* RE: Re: fastfail operation and retries
@ 2005-04-21 21:02 goggin, edward
2005-04-21 21:18 ` [dm-devel] " Lars Marowsky-Bree
0 siblings, 1 reply; 5+ messages in thread
From: goggin, edward @ 2005-04-21 21:02 UTC (permalink / raw)
To: 'Lars Marowsky-Bree', device-mapper development,
Andreas Herrmann
Cc: Linux SCSI
On Thursday, April 21, 2005 3:55 PM, Lars Marowsky-Bree wrote:
> Together with the "queue_if_no_path" feature flag for dm-mpath that
> should do what you need to handle this (arguably broken) array
> behaviour: It'll queue until the error goes away and
> multipathd retests
> and reactivates the paths. That ought to work, but given that I don't
> have an IBM ESS accessible, please confirm that.
Depending on the "queue_if_no_path" feature has the current undesirable
side-effect of requiring intervention of the user space multipath components
to reinstate at least one of the paths to a useable state in the multipath
target driver. This dependency currently creates the potential for deadlock
scenarios since the user space multipath components (nor the kernel for that
matter) are currently architected to avoid them.
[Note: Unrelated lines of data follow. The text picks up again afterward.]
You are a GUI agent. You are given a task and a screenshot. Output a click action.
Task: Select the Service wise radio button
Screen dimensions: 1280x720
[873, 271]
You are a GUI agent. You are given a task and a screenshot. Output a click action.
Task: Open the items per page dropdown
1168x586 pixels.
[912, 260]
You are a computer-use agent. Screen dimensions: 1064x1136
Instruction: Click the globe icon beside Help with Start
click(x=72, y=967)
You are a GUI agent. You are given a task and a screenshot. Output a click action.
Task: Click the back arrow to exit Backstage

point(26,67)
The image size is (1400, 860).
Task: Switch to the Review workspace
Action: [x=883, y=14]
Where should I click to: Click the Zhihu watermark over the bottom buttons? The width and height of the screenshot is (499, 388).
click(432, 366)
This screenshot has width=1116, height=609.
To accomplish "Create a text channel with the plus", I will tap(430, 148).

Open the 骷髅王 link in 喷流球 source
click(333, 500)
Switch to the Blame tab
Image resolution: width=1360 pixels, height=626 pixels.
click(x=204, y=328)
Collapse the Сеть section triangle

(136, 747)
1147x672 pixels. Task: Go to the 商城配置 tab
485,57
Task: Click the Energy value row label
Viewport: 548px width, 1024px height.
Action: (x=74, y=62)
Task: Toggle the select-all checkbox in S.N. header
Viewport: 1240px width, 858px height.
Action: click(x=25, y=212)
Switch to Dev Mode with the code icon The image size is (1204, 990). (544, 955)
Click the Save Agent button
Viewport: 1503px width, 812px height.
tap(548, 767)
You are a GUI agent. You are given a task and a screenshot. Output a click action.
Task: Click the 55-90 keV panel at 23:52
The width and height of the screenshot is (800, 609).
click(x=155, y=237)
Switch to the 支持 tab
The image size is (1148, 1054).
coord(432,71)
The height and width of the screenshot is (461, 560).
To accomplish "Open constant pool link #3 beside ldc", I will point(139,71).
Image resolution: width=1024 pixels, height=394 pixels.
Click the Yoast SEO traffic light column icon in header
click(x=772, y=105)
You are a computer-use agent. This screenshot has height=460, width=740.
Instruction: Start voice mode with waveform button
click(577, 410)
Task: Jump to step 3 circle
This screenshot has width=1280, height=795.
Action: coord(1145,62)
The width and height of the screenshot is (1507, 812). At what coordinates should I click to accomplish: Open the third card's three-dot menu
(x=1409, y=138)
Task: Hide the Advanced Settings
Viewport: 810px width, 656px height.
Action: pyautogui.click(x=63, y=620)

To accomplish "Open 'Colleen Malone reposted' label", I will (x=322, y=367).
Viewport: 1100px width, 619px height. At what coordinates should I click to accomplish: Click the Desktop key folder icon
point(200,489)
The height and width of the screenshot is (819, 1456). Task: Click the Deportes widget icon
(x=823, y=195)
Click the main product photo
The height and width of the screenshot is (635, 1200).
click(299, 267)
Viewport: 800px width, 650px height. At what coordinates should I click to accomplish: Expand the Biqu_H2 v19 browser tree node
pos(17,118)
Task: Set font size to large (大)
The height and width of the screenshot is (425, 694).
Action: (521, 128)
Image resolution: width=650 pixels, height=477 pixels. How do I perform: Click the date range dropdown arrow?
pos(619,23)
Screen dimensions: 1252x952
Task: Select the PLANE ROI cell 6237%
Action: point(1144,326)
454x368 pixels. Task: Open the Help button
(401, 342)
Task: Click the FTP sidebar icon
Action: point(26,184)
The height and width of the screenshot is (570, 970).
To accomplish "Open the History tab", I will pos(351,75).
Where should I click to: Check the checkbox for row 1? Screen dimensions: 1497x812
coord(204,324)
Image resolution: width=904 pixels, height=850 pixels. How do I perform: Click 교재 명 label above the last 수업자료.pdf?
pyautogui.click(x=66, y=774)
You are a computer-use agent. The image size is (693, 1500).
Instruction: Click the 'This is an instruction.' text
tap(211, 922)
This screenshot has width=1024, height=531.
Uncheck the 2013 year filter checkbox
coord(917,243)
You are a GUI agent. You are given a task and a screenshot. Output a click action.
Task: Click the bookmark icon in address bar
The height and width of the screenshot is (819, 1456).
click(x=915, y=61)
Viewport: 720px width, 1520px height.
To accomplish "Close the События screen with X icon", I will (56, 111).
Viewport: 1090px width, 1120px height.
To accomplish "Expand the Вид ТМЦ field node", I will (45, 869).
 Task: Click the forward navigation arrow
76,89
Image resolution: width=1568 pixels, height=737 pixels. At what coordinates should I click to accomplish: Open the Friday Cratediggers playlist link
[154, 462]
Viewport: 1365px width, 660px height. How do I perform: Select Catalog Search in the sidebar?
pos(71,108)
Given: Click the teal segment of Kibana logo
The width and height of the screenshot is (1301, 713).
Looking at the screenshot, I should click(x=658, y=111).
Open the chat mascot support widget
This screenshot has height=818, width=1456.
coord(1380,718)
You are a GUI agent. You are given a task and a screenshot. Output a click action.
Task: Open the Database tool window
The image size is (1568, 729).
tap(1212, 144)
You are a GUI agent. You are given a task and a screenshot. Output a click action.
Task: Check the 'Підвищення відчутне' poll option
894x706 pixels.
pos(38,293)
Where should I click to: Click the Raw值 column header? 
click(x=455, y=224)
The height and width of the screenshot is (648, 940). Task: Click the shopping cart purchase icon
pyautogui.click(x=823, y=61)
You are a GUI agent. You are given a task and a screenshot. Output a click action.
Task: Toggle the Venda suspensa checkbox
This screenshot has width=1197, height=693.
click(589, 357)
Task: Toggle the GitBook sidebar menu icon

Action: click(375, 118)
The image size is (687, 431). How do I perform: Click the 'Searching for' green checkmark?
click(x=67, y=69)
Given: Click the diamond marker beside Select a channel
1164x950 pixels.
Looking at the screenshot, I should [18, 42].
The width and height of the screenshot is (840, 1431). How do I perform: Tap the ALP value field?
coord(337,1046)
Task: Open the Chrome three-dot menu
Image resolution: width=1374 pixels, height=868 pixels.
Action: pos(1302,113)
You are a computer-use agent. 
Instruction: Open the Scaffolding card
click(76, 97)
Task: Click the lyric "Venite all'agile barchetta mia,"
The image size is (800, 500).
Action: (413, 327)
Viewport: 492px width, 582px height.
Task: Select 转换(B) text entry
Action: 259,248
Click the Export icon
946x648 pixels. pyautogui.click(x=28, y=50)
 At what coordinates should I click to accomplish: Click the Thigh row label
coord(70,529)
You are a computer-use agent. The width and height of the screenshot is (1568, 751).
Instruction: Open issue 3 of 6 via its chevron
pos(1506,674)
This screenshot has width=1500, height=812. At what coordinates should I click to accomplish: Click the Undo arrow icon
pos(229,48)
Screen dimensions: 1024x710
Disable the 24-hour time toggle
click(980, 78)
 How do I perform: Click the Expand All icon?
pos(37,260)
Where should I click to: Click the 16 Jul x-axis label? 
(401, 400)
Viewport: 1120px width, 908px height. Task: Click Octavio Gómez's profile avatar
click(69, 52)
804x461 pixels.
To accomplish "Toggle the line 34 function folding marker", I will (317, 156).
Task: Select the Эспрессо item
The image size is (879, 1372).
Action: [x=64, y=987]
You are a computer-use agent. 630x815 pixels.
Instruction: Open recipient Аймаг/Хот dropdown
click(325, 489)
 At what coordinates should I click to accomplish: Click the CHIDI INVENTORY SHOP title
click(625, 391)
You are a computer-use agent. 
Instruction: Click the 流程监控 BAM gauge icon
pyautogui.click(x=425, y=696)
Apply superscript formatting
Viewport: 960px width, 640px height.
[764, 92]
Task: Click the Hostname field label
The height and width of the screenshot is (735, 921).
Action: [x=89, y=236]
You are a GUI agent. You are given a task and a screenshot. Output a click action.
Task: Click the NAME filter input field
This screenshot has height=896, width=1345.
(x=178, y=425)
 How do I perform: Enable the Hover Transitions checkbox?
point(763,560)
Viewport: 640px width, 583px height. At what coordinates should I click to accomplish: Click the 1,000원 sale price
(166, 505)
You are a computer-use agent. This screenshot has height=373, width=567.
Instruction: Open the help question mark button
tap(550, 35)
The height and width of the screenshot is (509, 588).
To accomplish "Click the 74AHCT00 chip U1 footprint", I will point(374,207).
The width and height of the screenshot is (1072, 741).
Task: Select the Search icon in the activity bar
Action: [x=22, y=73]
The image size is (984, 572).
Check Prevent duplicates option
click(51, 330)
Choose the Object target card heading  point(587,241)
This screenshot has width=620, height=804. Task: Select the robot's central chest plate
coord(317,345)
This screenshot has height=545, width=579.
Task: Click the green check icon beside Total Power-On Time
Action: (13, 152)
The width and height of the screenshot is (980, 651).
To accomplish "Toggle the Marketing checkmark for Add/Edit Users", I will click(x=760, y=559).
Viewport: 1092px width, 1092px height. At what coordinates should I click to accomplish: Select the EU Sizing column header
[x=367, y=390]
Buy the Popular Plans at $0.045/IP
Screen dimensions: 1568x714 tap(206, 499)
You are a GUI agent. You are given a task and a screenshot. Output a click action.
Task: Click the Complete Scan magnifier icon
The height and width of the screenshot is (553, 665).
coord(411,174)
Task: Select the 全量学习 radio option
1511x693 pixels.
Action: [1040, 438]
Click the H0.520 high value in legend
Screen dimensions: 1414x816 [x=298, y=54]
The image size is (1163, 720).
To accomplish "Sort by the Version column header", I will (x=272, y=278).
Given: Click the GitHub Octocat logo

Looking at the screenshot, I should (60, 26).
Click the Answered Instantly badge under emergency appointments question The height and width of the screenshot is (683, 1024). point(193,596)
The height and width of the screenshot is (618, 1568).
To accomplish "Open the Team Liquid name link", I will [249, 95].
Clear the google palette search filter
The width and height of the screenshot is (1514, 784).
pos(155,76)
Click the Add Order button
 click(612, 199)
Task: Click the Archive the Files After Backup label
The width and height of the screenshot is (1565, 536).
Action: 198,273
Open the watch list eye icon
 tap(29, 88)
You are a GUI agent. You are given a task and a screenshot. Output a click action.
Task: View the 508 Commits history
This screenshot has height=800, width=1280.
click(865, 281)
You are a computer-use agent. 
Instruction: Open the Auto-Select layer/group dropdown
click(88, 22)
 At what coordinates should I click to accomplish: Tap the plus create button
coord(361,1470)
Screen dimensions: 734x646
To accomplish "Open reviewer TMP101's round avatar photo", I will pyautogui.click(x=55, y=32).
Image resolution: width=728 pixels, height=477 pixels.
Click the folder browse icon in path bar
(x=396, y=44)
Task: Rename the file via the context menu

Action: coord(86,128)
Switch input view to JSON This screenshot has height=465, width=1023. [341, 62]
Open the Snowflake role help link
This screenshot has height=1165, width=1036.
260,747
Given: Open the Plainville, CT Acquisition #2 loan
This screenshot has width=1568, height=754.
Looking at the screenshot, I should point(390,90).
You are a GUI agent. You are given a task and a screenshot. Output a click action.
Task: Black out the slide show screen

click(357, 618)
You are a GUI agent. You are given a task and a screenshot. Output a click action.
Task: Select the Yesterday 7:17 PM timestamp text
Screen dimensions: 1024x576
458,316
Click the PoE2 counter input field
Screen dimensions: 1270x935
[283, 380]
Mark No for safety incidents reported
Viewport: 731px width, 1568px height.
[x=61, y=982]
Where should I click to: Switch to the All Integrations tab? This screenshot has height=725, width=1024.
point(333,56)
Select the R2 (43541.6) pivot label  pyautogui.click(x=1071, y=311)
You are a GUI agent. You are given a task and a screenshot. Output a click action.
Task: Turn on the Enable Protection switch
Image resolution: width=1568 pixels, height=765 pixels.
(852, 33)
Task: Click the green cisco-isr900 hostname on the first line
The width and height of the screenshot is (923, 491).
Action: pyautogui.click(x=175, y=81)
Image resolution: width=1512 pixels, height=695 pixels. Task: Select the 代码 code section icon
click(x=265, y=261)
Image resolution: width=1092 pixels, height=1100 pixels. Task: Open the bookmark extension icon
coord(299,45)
I think for now it may be better to try to avoid having to fail a path if it
is possible that an io error is not path related.
^ permalink raw reply [flat|nested] 5+ messages in thread
* Re: [dm-devel] Re: fastfail operation and retries
2005-04-21 21:02 Re: fastfail operation and retries goggin, edward
@ 2005-04-21 21:18 ` Lars Marowsky-Bree
0 siblings, 0 replies; 5+ messages in thread
From: Lars Marowsky-Bree @ 2005-04-21 21:18 UTC (permalink / raw)
To: device-mapper development, Andreas Herrmann; +Cc: Linux SCSI
On 2005-04-21T17:02:44, "goggin, edward" <egoggin@emc.com> wrote:
> Depending on the "queue_if_no_path" feature has the current undesirable
> side-effect of requiring intervention of the user space multipath components
> to reinstate at least one of the paths to a useable state in the multipath
> target driver. This dependency currently creates the potential for deadlock
> scenarios since the user space multipath components (nor the kernel for that
> matter) are currently architected to avoid them.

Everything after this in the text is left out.